Он удивленно посмотрел на меня и сказал:

- Сам знаешь. Выпьем за сороковую армию. Помянем хлопцев.

Я кивнул и молча встал из-за стола, хотя не имел никакого права пить за это. Человек допил и, тронув меня за плечо, сразу ушел куда-то, а девушки потащили нас к себе, в один из корпусов литературного санатория.

Подруга хозяйки куда-то отлучилась, и мы расположились в комнате, казавшейся мне огромной после моей каморки.

Высокий лохматый лабух перекинул гитару на грудь, как автомат, и запел.

Он пел страшную и печальную песню, которая совсем не вязалась с женским смехом и стуком стаканов.

Но все же я смеялся и чокался со всеми, до кого мог дотянуться, и не думал ни о чем.

По дороге домой я снова вспомнил о Чашине, и настроение испортилось.

Можно было бы не думать о нем еще целую неделю, но я возвращался и возвращался в мыслях на три года назад.

Я вспоминал, как Чашин долго и весело пил с нами, а потом уехал.

Как мы проводили его и вечером, протрезвев, стали ждать грузовика с продуктами.

Геворг и я вышли его встречать, и было славно спускаться с горы, зажав автомат под мышкой и придерживая за ствольную накладку.

Мы шли, вдыхая вечерний воздух, огибая валуны, и Геворг улыбался чему-то своему.

Мне было завидно оттого, что вот он идет по земле, которую считает своей, а я на ней случаен и одинок.

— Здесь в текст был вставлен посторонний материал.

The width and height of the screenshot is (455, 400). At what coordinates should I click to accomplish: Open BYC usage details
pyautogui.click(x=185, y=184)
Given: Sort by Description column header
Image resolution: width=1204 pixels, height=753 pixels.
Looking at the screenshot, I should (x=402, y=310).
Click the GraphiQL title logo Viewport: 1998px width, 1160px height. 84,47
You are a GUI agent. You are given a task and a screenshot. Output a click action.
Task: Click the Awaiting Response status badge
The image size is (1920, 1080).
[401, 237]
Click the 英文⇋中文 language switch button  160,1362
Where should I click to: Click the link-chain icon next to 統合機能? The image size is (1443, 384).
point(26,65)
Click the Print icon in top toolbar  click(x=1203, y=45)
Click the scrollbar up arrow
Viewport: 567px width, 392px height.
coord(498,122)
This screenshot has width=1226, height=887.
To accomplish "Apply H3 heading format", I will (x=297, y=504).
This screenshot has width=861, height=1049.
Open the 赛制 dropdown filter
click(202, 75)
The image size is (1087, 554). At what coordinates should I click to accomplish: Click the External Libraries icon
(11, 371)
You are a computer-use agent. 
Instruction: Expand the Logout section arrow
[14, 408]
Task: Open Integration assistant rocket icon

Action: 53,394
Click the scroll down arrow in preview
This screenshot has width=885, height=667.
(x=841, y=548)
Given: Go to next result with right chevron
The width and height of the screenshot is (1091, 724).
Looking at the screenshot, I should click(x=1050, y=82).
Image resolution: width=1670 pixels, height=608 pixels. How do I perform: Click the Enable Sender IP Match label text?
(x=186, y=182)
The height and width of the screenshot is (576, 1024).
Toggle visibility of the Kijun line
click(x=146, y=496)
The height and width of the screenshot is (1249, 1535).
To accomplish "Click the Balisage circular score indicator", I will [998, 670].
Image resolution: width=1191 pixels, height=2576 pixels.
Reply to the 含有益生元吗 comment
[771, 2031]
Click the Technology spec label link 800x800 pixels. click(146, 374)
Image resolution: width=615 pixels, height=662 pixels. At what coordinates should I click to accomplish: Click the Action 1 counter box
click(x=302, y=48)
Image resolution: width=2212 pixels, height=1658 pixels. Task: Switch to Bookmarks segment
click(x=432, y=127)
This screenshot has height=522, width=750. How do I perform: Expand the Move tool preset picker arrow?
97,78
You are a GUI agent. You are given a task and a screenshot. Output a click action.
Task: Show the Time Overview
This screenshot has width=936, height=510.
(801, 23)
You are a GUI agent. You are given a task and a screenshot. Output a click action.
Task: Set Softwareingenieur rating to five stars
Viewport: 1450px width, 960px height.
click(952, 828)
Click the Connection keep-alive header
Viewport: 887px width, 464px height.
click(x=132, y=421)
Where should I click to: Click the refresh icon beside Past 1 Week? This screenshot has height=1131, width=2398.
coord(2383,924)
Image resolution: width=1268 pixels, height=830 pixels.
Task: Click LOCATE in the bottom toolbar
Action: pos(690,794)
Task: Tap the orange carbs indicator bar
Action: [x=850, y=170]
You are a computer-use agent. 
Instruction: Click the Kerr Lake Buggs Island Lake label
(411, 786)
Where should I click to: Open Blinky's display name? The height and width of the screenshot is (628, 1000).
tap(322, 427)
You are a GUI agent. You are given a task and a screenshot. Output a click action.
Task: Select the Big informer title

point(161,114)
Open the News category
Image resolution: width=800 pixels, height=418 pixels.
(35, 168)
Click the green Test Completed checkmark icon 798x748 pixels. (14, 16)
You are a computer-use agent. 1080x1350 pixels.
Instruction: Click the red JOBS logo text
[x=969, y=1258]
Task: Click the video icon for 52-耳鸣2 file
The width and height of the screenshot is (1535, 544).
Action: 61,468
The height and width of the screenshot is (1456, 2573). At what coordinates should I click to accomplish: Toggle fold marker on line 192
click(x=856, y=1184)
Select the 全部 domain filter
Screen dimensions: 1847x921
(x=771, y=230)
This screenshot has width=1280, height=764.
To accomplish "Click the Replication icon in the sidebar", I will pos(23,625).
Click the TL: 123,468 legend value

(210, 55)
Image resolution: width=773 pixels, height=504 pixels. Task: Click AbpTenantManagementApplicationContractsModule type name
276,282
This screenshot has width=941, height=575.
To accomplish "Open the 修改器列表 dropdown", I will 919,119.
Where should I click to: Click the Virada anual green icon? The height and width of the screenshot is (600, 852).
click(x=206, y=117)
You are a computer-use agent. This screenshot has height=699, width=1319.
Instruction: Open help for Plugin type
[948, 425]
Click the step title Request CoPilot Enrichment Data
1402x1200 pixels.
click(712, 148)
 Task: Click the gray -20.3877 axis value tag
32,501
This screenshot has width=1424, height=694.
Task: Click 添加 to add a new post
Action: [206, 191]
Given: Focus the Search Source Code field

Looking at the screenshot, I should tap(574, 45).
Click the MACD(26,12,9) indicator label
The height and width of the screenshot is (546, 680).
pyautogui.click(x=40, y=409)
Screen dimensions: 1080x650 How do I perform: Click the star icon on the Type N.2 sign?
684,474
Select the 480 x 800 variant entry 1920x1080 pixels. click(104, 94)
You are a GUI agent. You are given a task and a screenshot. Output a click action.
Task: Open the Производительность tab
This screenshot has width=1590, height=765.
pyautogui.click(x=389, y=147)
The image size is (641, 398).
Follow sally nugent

Когда я смотрел на лица моих товарищей, покрытые грязью и пылью, мне было понятно, что они свои на этой земле.

Я был только свидетелем, чужаком среди них, будто бездельник, пришедший на праздник - просто так, поесть или выпить на дармовщинку.

Моя правда быть лишним в этой войне.

Сидя у костров, я разглядывал заскорузлые руки крестьян, которые ложились на рычаги трактора только для того, чтобы втащить пушку на пригорок.

Эти люди воевали за свое - а я был свидетелем.

Мы начали спускаться с горы к изгибу дороги, где у пробитой пулями стрелы, указывающей путь к какому-то давно не существующему колхозу, стоял грузовик с продуктами из деревни.

Геворг спускался легко и весело, пока не понял, что в грузовике чужие люди.

Но было уже поздно, и, еще не слыша выстрелов, я увидел, как разрывается куртка на спине моего друга, и летят мне в лицо ошметки его тела.

Я так и не увидел тогда его лица, потому что тоже упал навзничь и равнодушными от боли глазами смотрел на жука, медленно ползущего в траве. Жук полз медленно, то и дело сваливаясь с травинок, полз, явно делая нужное природе и себе дело.